Liz Goldwyn is an artist, author, podcast host, and founder of The Sex Ed. She wrote Sex, Health, And Consciousness: How to Reclaim Your Pleasure Potential.
Balancing yin and yang energy in ourselves and in our intimate relationships is a delicate dance. Regardless of how you identify in terms of gender or sexuality, we all contain aspects of yin and yang.
Have you ever seen the symbol for yin and yang (or tai chi)? It is a circle, divided into two symmetrical halves by a curved line. One half of the circle is black (yin) with a dot of white. The other half is white (yang) with a dot of black. It represents the duality and balance of nature, the universe, and of energies in harmony and flow.
Yang is not better than yin, nor do we need to ascribe gender to either. It is not feminine to cry or be vulnerable just as it is not masculine to build a house. Embodying a more flexible mindset and a better understanding of the principles of yin (what has traditionally been known as feminine, receptive, passive) and yang (known as masculine, active, strong) energies might help us move past such old-fashioned thinking.
When in a more fluid state, we can “tap into” and redirect our yin and yang energies, leading to better sexual, personal, and even professional results. In 2015, I studied Tae Kwon Do in Los Angeles with Master Kim, who won the Gold Medal at the World Games in Korea. Master Kim taught me tai chi as part of my training and explained how to redirect yang (aggressive) with yin (passive) energy. He told me when he and his wife argue, he utilizes yin in order to resolve things smoothly and effectively instead of meeting her anger with yang energy.
As a woman, one of the most powerful times to connect to our yin energy is during menstruation. It is a period (no pun intended) to turn inward and harness the extraordinary capacity our cycle has for personal reflection, healing, intuition, and metamorphosis.
Yin activities, regardless of gender, can include giving someone a foot massage, cooking for someone, or drawing a bath and creating an erotic mood (candles, flowers, music) for your lover.
Direct, assertive, outward movements can be considered yang, such as paying for a meal, taking the lead in your sexual desires (after first communicating outside of the bedroom!), and asking someone out or saying “I love you” first.

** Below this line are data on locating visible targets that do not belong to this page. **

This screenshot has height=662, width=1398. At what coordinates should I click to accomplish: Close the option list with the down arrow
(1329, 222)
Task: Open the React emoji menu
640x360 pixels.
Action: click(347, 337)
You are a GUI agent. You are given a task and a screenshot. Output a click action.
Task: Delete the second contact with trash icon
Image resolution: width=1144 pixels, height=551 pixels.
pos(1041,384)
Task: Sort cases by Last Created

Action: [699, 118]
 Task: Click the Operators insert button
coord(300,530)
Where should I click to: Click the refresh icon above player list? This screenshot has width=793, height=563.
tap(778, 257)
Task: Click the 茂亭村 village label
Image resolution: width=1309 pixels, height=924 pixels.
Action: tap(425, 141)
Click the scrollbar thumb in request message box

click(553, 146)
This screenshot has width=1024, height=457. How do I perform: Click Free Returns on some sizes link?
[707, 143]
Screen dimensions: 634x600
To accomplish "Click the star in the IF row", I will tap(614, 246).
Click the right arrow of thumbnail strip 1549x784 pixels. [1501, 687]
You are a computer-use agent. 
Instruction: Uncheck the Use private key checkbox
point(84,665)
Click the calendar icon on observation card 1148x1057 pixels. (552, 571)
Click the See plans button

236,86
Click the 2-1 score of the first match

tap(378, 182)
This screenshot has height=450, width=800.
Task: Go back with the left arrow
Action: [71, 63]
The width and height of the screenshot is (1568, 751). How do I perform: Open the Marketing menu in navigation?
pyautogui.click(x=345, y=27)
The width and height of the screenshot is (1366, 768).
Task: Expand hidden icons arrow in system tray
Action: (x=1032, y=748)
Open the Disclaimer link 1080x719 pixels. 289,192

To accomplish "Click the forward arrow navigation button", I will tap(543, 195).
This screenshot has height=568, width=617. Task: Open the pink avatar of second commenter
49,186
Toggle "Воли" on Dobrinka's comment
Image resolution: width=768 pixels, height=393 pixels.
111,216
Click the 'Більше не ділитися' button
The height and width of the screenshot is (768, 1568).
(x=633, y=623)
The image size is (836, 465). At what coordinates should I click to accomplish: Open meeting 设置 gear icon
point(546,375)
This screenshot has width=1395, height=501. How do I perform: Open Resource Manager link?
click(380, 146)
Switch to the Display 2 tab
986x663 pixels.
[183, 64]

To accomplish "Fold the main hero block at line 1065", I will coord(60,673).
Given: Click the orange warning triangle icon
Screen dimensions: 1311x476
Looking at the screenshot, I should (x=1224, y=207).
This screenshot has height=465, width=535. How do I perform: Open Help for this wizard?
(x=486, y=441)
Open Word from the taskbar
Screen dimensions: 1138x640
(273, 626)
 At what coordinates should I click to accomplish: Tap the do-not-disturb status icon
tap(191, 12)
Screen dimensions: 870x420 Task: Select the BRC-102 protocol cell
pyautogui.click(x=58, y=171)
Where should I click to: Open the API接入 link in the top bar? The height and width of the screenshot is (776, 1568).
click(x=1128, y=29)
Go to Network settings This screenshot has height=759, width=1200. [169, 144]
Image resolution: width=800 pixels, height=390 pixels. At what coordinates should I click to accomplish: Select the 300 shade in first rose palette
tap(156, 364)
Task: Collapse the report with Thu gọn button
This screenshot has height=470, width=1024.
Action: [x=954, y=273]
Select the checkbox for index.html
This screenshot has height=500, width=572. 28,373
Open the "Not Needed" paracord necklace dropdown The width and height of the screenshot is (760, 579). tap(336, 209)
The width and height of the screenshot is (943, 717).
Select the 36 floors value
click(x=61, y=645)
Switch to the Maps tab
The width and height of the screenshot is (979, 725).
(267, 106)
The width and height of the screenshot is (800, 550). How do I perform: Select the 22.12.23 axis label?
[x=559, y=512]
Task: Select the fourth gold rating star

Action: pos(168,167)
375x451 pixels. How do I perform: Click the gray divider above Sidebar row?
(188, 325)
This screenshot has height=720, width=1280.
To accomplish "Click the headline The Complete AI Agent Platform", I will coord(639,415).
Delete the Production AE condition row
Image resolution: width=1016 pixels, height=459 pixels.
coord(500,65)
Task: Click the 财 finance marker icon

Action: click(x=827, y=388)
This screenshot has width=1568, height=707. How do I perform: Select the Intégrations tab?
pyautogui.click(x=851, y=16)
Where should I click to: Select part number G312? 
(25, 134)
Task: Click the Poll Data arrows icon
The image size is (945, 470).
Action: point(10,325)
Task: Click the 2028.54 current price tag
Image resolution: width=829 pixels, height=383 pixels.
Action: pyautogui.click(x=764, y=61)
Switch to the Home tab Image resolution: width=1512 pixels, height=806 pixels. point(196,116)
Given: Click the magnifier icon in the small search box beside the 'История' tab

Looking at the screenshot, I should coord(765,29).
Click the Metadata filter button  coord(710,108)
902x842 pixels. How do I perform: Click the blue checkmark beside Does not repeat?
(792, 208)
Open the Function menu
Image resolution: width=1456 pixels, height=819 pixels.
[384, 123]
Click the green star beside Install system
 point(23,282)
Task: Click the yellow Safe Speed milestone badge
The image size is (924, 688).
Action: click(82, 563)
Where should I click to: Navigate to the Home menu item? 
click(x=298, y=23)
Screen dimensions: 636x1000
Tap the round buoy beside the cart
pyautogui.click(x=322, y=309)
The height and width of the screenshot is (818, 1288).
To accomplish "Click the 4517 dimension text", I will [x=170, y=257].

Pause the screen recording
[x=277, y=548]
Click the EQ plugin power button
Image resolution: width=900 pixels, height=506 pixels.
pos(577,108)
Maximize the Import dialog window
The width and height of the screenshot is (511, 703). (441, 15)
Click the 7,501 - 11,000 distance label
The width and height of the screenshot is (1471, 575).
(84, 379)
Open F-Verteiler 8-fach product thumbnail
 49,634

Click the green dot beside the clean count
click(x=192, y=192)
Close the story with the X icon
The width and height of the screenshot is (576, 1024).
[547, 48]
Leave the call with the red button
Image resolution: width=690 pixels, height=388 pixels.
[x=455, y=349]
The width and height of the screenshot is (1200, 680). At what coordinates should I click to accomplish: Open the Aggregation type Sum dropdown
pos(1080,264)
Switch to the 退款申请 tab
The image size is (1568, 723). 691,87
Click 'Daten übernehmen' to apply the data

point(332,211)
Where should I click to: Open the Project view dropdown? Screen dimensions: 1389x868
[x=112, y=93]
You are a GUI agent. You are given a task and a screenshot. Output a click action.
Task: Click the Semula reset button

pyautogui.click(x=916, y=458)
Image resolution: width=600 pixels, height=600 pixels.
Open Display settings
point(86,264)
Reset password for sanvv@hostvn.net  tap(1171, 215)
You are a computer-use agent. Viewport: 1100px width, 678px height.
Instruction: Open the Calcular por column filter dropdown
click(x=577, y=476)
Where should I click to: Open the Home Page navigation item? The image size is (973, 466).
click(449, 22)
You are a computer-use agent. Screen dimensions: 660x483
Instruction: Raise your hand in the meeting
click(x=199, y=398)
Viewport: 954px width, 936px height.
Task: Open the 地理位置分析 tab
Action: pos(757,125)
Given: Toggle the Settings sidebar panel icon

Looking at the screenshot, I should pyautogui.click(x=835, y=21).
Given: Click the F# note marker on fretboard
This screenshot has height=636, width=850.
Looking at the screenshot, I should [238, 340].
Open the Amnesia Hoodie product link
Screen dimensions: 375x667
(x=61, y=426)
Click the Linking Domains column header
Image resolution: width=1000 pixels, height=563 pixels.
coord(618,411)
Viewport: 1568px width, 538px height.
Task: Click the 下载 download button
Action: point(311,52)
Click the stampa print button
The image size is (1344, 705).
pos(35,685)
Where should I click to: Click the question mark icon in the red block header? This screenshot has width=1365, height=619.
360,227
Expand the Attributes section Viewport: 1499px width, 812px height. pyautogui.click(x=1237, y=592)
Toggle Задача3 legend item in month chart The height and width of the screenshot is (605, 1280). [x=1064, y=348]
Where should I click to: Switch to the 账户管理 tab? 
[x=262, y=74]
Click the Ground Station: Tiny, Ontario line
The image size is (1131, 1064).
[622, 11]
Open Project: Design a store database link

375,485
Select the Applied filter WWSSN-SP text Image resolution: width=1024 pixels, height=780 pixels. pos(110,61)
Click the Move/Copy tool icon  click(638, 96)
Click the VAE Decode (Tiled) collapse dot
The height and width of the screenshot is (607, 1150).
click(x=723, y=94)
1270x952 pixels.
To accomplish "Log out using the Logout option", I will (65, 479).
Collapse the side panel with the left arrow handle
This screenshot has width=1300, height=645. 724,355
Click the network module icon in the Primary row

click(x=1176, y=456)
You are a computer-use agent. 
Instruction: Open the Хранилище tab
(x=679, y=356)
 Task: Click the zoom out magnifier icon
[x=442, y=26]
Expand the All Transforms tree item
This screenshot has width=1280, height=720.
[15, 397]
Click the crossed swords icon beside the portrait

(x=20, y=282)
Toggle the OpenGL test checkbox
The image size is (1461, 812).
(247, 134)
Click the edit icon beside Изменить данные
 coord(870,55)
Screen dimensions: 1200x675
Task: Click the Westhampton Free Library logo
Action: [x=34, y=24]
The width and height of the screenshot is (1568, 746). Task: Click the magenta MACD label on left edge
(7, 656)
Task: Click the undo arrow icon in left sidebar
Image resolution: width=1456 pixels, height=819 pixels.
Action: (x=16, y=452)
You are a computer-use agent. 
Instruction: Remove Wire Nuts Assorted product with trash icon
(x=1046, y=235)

Although tapping into our feelings and showing vulnerability were traditionally considered expressions of yin, it’s time to throw out the system we’ve been taught and create our own, more fluid state of being.
See what I mean? It’s a constant dance of allowing ourselves to soften and then to lead, giving space and grace to our partners to do the same. The more we work on this balance in ourselves, the easier it becomes to tango with another.